Les établissements de l’enseignement privé s’apprêtent à faire leur entrée au sein de la confédération patronale. C’est l’un des points qui figurait à l’ordre du jour du Conseil d’administration de la CGEM qui devait se tenir le 16 octobre, avant le désordre provoqué par la démission Salahedine Mezouar le 13 octobre.
Souvent critiqués par l’opinion publique pour faire régner leur propre loi notamment en matière de tarification, du non-respect de certaines dispositions de la loi 06-00 formant Statut de l’enseignement scolaire privé…, les établissements privés vont s’organiser en Fédération.

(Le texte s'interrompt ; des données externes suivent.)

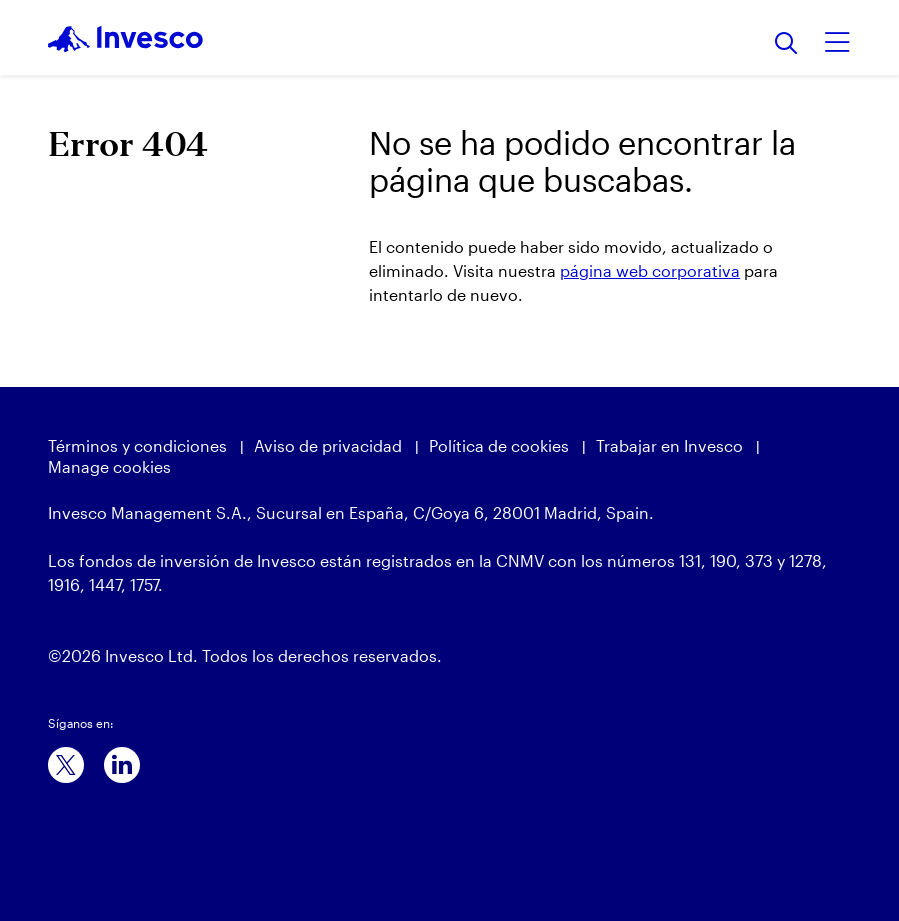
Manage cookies (109, 466)
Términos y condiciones (137, 445)
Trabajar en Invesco (669, 445)
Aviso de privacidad (328, 445)
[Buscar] (786, 44)
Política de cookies (499, 445)
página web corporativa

Cela leur permettrait de mieux défendre leur intérêt aussi bien au sein du Parlement que face aux pouvoirs publics. Les voix ne cessent de se lever pour dénoncer une anarchie totale dans ce secteur qui, avouons-le, a fait un travail considérable en l’absence d’une école publique performante. Mais à quel prix ? Rappelons que les frais de scolarité représentent plus des deux tiers du budget des ménages. Et ce n’est pas par choix mais par nécessité que les familles se saignent à blanc face à un ascenseur social public en panne.
Si en tant qu’entreprises privées qui paient leurs impôts, les écoles privées sont dans leur droit de s’organiser et d’intégrer la CGEM. Cela ne devrait toutefois pas être une manœuvre pour faire taire ceux qui dénoncent les abus ou pour barrer la route au ministère de tutelle résolu à mettre de l’ordre dans le secteur.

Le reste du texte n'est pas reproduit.